> PROBLEM STATEMENT: Filter the records for "computer" and keep each line that has it.

> Stored data:
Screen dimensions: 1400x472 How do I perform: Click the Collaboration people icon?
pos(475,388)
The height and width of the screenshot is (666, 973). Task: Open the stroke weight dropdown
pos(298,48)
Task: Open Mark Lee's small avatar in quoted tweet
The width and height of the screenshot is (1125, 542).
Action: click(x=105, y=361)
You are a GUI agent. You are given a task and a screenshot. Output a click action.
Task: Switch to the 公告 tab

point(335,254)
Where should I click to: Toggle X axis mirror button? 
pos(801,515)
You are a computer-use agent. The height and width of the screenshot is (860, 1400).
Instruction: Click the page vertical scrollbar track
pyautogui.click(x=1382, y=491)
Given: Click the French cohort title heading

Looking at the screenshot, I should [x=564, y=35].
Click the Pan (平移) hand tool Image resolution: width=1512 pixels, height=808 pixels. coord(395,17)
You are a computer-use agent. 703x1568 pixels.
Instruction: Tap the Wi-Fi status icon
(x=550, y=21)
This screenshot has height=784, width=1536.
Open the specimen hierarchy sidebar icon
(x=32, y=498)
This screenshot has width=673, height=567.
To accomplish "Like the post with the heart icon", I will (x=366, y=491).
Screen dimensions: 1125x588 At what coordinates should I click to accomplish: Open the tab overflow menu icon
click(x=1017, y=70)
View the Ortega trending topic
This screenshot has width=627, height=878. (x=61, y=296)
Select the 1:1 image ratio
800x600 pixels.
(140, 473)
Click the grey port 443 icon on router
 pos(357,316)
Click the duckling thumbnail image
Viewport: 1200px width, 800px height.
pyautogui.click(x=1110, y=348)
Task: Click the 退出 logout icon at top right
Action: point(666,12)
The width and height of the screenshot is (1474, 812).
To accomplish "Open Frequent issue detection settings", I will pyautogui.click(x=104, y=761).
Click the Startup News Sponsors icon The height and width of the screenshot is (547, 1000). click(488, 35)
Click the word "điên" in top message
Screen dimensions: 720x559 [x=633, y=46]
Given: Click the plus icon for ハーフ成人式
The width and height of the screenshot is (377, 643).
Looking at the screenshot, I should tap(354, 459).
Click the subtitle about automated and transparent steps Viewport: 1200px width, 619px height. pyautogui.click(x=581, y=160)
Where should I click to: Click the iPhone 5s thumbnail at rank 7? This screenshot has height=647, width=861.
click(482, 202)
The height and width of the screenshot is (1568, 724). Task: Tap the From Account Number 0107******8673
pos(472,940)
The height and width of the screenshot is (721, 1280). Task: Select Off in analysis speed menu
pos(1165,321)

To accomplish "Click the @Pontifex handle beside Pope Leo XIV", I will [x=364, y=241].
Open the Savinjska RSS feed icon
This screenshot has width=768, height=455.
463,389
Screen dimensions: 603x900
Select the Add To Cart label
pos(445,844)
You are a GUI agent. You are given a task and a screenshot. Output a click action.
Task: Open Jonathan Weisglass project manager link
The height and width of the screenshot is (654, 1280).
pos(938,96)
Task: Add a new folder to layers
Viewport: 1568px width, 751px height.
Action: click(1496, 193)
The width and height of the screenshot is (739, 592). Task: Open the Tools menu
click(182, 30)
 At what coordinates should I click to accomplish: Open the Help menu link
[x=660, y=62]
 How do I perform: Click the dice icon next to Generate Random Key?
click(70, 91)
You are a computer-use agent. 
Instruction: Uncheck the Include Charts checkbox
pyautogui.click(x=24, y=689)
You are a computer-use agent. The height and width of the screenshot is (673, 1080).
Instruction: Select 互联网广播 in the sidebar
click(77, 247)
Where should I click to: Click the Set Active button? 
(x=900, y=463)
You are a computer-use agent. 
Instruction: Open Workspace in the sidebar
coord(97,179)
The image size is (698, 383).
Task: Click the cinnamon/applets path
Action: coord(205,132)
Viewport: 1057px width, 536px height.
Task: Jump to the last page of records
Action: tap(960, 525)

> RESPONSE BOX:
You are a computer-use agent. The height and width of the screenshot is (860, 1400).
You are a computer-use agent. 703x1568 pixels.
You are a computer-use agent. 
You are a computer-use agent. The height and width of the screenshot is (673, 1080).
You are a computer-use agent. 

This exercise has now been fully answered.